WebCrawler project

Chonchonts · Jul 6, 2012

Hi,

Currently, I work on a webcrawler tool made in C#(a part of my big project of SEO tools), yes I prefer make my tool, it's funnier.

Properties:

- crawl on 1 or more web sites.
- save datas in SQLite database, for nice SQL requests.
- statistics and datas panel
- user can save urls, mails, images, forms, a specific markup or a custom harshvest with regex.
- analyze forms for automatic submit by user
- save metadata
- proxy switch
- timeout
- threads
- export datas in XML, CSV, plain text, HTML.

Do you have any suggestions?
I want to improve it.
Web crawlers has been used always by black hat SEO guys now ?

Debugger · Jul 8, 2012

can you post basic code for webcrawler...That would be very helpful..

Chonchonts · Jul 9, 2012

Yes, I can write a little tutorial for make a basic WebCrawler and suggest useful tools and tips ^^ (and others tutorials why not, I will think about that).
But I will not post my complete webcrawler sorry

.

theMagicNumber · Jul 9, 2012

You can get some ideas from:
http://ncrawler.codeplex.com/
ncrawler is working OK, but there are some bugs in it, however the class structure seems well written.

Chonchonts · Jul 9, 2012

Nice !
Pipeline idea, extract text to pdf files and filters are good.
Also I will think to FTP crawler and multimedia document metadata extractor.

Chonchonts · Aug 24, 2015

Hi !
I reup this thread because I have stop my project from years, but I have restart it !
I have implemented all this one:
- Extract a very large kind of things in any webpage: links, images, sounds, emails, proxies, PDF, Words, Paragraph, Discogs links.
- Extract tweets.
- Use custom Regexes, XPath and CSS path to extract others datas.
- Download all this in one click.
- String machine: add/remove/replace chars in string, sort by length, by number of occurences, mapping the strings (http links to html tag ahref, generate youtube iframe,...), check if strings contains chars, remove html tags/stop words in text, trim to root the urls, use custom conditions to select strings, etc...
- Random machine: generate random things, like number, zip code, country, names, age, etc...
- In progress in String Machine: maps texts to spinned text (with WordNet).

I am specialized in Data Mining and Image processing, so I project to include that in my webcrawler, do you think is useful from SEO?
For exemple:
- Extract key words for webpage, or general concepts.
- Find categories/famous keywords for explain a PDF/Doc document.
- Group similar webpages.
- Detect sentiments in text.
- Detect objects in pictures (faces, car, etc...), or classify them.

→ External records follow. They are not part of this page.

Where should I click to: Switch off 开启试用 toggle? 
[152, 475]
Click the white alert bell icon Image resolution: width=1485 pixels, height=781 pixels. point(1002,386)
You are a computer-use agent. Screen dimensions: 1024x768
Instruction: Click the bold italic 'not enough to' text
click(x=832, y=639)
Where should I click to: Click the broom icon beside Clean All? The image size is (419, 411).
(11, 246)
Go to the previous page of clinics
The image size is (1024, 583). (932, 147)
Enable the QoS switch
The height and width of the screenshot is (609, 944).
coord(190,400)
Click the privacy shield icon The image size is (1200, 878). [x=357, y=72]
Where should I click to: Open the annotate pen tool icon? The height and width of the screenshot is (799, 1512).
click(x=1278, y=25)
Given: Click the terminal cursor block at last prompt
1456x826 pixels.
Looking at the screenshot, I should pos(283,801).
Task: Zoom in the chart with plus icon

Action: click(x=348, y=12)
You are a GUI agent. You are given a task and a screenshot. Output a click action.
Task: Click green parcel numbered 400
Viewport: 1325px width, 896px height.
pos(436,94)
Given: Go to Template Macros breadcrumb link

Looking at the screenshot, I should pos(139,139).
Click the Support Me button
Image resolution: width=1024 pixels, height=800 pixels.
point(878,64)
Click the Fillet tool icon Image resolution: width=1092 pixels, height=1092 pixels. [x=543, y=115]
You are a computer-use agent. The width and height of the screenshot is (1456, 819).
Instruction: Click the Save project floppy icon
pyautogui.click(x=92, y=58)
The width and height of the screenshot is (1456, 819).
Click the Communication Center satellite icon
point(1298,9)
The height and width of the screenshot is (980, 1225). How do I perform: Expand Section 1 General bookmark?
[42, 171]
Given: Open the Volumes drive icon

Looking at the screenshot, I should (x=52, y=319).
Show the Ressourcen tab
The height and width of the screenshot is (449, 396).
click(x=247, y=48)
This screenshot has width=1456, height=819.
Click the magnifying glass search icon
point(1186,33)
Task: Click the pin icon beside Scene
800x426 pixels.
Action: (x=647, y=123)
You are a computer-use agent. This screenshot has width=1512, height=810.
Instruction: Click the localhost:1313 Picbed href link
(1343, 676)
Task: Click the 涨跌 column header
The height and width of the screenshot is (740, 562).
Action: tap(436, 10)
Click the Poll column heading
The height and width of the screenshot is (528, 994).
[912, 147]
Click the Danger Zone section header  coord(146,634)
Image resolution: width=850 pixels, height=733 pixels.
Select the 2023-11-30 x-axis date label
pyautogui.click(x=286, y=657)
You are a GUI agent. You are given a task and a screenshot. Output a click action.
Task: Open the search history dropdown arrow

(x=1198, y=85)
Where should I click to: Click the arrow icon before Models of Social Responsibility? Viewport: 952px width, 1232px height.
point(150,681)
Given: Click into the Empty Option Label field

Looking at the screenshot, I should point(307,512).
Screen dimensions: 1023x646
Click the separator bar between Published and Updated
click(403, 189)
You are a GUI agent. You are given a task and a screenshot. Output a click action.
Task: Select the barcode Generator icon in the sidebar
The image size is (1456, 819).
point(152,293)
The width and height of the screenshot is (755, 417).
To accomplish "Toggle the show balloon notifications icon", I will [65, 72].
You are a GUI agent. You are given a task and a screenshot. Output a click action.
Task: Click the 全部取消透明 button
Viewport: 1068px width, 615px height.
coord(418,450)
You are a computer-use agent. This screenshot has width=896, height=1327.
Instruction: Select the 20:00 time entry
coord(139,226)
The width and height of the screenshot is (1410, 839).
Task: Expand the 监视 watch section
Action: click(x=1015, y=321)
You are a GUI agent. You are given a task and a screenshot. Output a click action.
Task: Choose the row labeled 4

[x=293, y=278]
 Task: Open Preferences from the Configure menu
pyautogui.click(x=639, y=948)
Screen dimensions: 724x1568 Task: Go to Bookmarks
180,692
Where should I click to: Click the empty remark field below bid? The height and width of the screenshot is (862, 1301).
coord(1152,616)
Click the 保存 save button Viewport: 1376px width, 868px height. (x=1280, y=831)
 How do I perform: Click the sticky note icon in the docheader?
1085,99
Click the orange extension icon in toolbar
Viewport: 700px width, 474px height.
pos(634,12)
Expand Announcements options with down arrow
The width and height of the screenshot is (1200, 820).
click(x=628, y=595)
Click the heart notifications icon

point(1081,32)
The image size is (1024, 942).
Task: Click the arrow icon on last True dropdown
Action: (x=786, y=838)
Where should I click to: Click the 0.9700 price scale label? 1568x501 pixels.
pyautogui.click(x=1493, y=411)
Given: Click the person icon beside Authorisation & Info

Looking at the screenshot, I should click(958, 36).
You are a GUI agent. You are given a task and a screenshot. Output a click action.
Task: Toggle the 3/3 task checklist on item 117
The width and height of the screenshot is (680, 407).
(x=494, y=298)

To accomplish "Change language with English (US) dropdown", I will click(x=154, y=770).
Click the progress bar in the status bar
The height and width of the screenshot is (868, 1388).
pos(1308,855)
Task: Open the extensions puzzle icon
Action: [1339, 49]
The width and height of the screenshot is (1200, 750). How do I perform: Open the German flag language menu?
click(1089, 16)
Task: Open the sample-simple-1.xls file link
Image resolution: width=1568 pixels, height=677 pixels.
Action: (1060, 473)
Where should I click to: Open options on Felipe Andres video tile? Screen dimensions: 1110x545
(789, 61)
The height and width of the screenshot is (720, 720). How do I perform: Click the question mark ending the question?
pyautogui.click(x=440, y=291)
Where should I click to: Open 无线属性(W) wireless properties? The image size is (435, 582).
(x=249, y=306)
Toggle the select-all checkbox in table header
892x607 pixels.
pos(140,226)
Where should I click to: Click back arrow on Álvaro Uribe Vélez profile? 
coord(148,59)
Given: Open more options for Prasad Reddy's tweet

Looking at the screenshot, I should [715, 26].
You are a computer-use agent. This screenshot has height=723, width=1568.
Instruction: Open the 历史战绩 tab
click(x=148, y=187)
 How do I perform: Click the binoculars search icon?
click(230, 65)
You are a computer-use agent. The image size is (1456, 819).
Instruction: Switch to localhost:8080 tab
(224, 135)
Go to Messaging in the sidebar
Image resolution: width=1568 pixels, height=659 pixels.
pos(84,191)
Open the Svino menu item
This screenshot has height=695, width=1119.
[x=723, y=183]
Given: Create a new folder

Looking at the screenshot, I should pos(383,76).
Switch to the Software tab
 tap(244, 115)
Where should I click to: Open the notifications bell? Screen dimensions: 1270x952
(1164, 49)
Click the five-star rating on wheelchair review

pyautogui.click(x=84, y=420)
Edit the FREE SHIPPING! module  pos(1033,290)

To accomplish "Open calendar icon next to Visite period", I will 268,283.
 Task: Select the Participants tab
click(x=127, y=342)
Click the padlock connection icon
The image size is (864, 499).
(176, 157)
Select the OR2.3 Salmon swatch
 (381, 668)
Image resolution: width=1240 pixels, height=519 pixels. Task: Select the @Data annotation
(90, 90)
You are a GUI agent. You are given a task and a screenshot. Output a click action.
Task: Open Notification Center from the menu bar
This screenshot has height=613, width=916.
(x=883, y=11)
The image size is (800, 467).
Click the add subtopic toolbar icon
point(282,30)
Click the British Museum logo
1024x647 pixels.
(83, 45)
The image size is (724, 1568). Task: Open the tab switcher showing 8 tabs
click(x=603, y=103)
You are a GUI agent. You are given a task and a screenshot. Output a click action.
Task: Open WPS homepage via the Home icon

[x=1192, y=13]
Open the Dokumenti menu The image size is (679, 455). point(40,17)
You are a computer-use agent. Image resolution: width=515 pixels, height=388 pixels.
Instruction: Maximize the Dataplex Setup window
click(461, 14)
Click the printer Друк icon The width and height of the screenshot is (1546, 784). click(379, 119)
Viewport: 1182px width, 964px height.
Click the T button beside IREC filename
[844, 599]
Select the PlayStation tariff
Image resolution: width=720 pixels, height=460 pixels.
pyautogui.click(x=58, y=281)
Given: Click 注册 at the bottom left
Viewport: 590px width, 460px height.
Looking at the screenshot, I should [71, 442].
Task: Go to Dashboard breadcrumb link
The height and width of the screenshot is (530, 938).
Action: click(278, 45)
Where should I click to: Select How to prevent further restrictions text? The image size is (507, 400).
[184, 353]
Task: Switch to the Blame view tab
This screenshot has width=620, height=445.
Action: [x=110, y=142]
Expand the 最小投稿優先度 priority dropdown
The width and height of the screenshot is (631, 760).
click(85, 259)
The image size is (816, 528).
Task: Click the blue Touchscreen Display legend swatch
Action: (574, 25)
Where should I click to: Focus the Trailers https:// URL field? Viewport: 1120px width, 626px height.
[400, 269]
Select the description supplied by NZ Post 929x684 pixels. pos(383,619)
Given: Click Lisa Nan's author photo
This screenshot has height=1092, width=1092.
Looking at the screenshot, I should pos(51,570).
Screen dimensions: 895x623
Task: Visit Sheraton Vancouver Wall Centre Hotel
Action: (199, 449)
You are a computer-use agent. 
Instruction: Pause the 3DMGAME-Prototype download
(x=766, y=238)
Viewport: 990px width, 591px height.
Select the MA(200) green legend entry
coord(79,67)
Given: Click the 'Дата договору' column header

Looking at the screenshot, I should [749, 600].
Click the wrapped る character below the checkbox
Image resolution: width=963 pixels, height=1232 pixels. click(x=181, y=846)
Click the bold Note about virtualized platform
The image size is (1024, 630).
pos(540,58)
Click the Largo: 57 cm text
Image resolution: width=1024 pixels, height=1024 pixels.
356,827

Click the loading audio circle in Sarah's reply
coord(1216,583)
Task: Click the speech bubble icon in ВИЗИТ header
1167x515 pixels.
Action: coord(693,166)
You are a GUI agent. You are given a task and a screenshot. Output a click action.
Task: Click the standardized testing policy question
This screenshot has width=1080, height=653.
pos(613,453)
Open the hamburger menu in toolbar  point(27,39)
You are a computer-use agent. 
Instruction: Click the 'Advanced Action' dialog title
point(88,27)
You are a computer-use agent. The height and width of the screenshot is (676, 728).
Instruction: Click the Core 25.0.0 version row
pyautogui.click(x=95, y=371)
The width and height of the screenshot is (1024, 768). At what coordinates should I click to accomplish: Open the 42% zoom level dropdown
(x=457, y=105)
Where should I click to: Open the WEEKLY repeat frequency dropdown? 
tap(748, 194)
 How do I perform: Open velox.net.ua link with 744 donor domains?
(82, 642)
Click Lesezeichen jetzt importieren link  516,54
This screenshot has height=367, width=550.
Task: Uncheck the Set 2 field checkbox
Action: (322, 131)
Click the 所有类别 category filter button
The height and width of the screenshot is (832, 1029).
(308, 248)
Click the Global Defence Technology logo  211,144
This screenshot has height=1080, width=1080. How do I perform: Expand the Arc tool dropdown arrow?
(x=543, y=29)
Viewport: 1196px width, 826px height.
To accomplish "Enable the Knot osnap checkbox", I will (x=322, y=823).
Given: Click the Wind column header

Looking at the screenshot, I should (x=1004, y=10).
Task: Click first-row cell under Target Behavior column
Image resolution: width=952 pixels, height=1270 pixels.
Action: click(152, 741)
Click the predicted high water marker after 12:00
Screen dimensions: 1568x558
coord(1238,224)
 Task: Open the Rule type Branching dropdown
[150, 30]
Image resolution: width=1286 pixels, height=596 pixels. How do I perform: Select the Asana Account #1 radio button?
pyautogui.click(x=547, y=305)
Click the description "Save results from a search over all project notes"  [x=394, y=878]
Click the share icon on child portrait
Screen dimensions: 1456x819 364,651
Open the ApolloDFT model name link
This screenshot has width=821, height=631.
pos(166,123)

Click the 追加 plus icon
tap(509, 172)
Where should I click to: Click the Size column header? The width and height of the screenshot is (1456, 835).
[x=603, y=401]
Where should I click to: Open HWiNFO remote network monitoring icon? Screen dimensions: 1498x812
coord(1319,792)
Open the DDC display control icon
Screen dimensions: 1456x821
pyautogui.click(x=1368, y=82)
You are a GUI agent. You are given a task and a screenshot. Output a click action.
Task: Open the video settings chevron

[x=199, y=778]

I want to sell them when a first version is finish, how cost this kind of bot (with this features)?

rootjazz · Aug 24, 2015

Your webcrawler is processing javascript? Bit of a must for these days in my opinion.

As for selling it, a lot depends. Who are you targeting? Beginner users or technical? If technical, they will appreciate the more advanced features, but well, then they could could it themselves, use an open source solution.

You could go for novices, and your USP is providing great support in getting them started with web crawling. But people will only pay X dollars if they think they will get X + Y dollars back. So you need to figure out how people will make money from your crawler and then find those users and sell to them.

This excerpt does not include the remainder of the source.